START Raw data

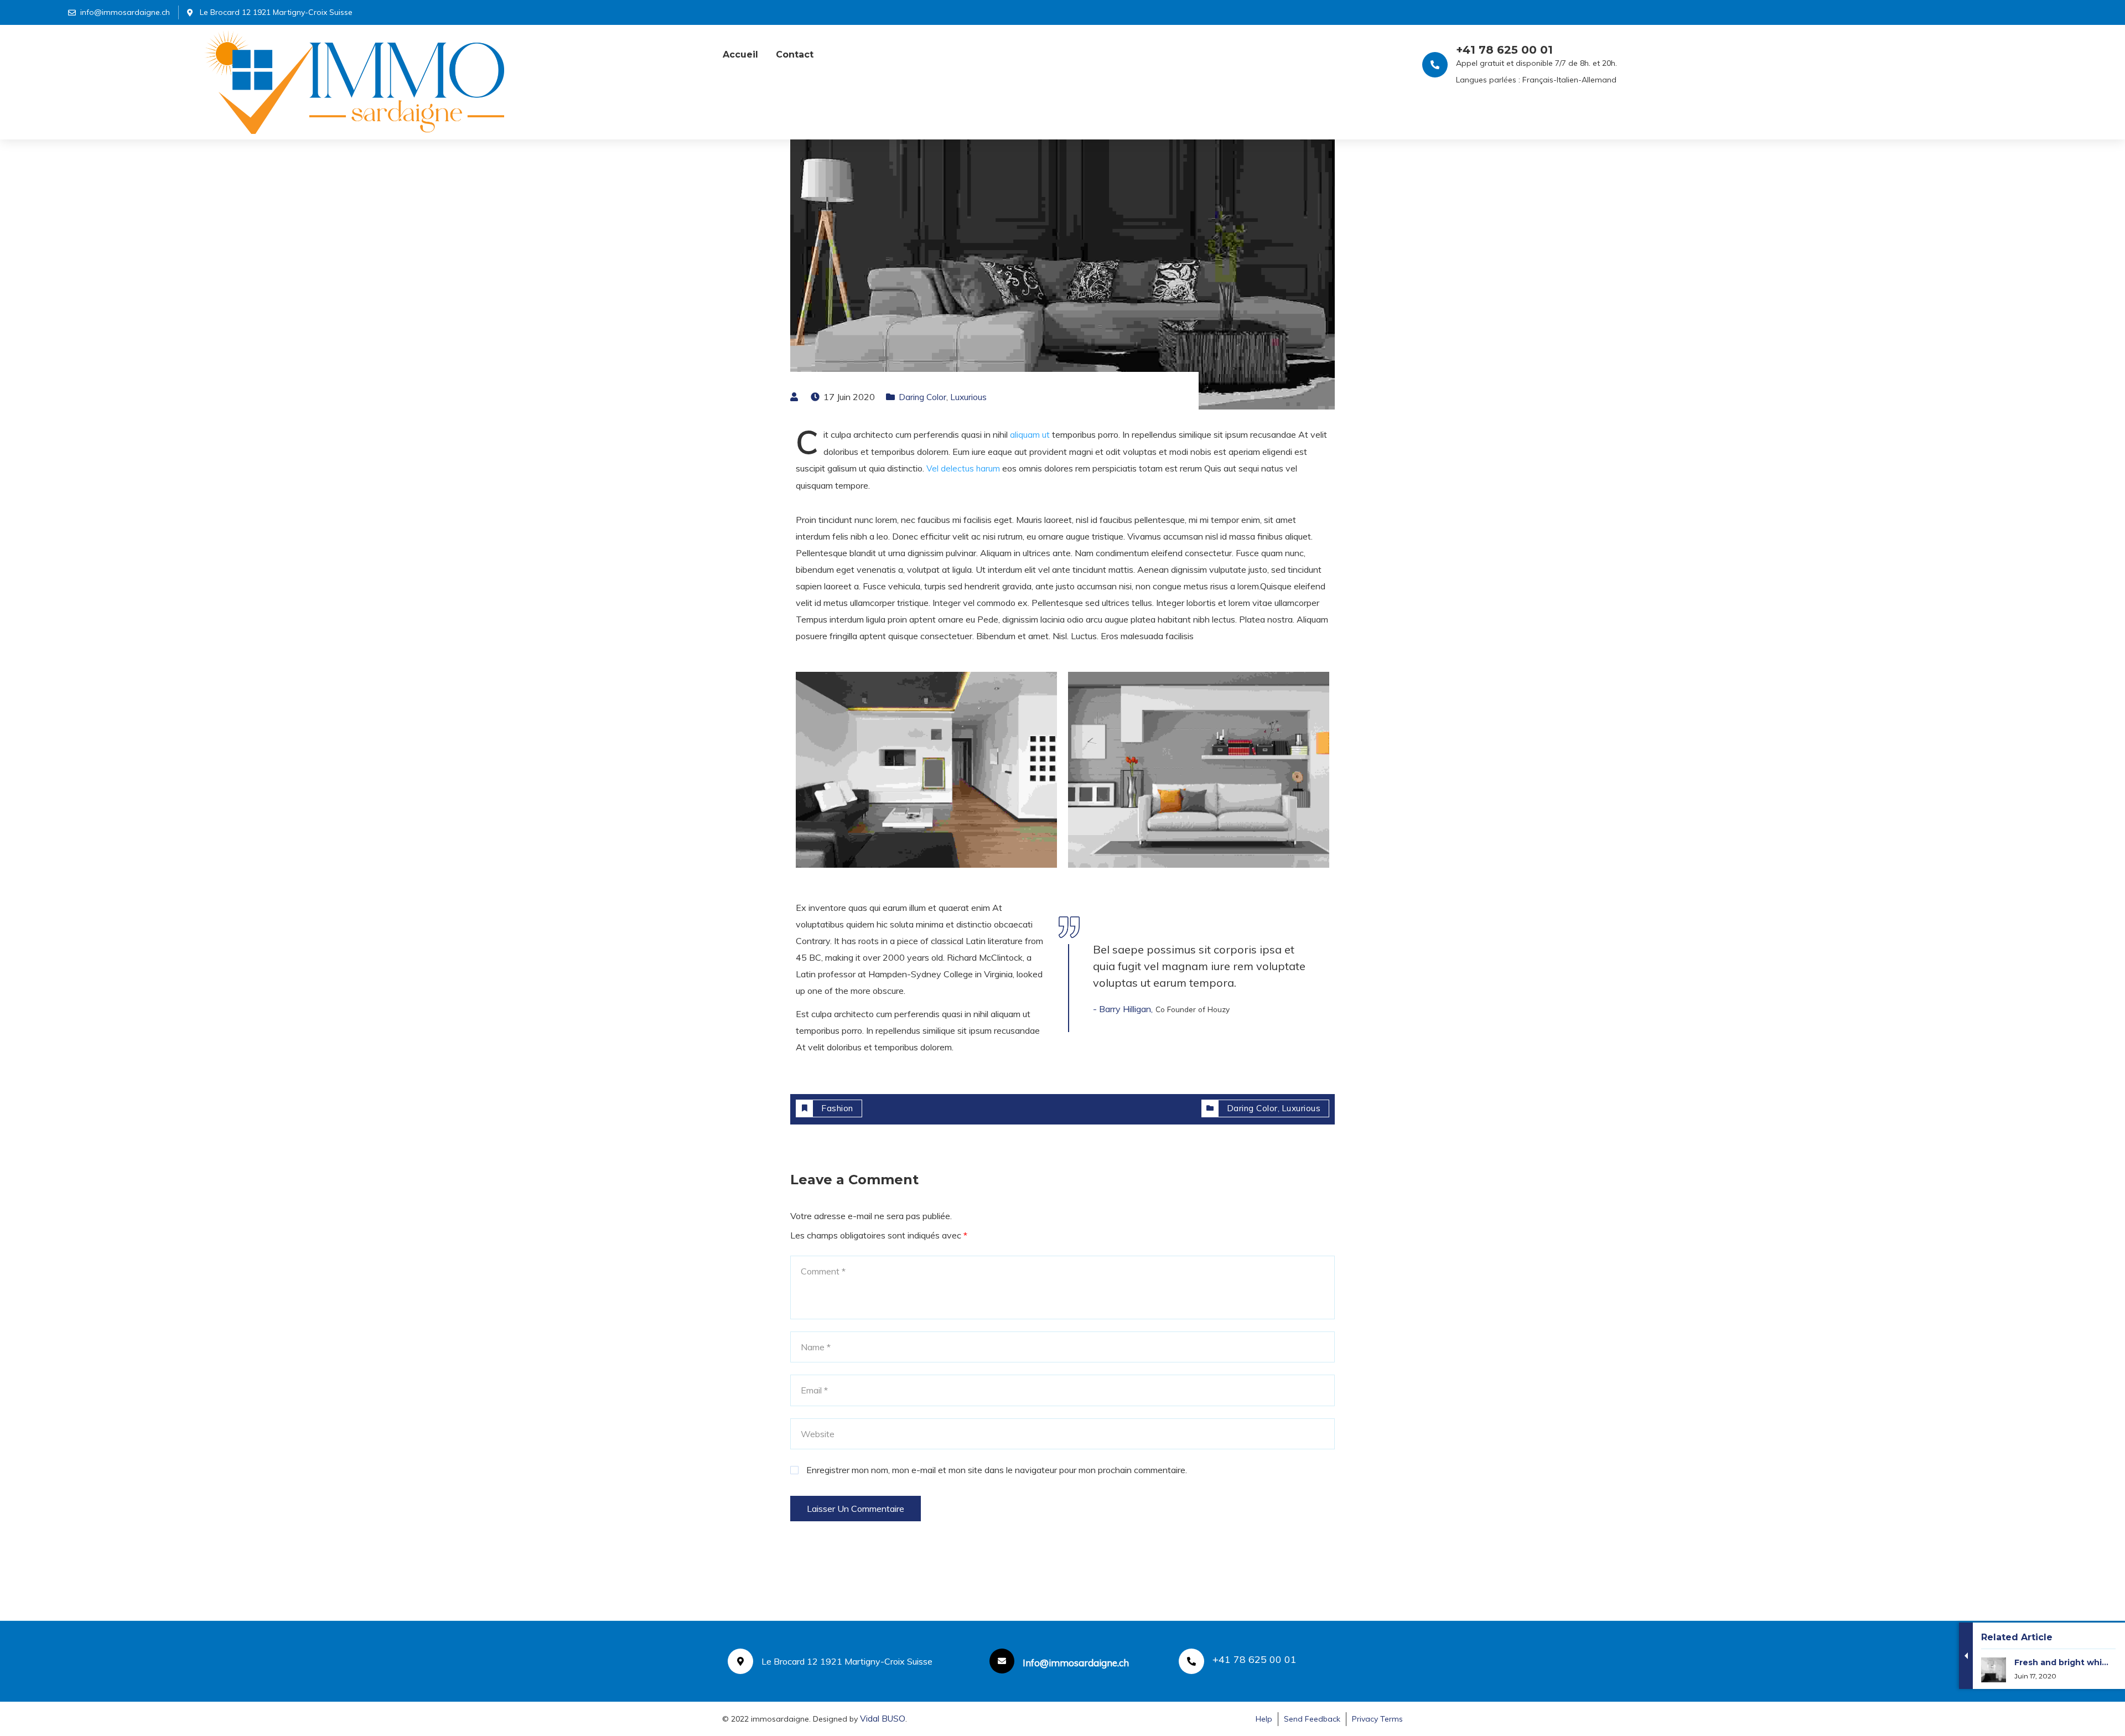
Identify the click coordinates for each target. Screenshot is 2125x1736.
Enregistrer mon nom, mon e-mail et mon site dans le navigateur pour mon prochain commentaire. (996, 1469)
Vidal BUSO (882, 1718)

END Raw data
START Raw data

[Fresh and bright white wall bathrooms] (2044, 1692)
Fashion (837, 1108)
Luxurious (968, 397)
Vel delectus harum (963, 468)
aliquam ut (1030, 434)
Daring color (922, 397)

END Raw data

__Task instructions__:
Each line in the listing above from the one containing "[Fresh and bright" through the one containing "Daring color (922, 397)" should be repeated exactly, and no other line.

__Answer to this exercise__:
[Fresh and bright white wall bathrooms] (2044, 1692)
Fashion (837, 1108)
Luxurious (968, 397)
Vel delectus harum (963, 468)
aliquam ut (1030, 434)
Daring color (922, 397)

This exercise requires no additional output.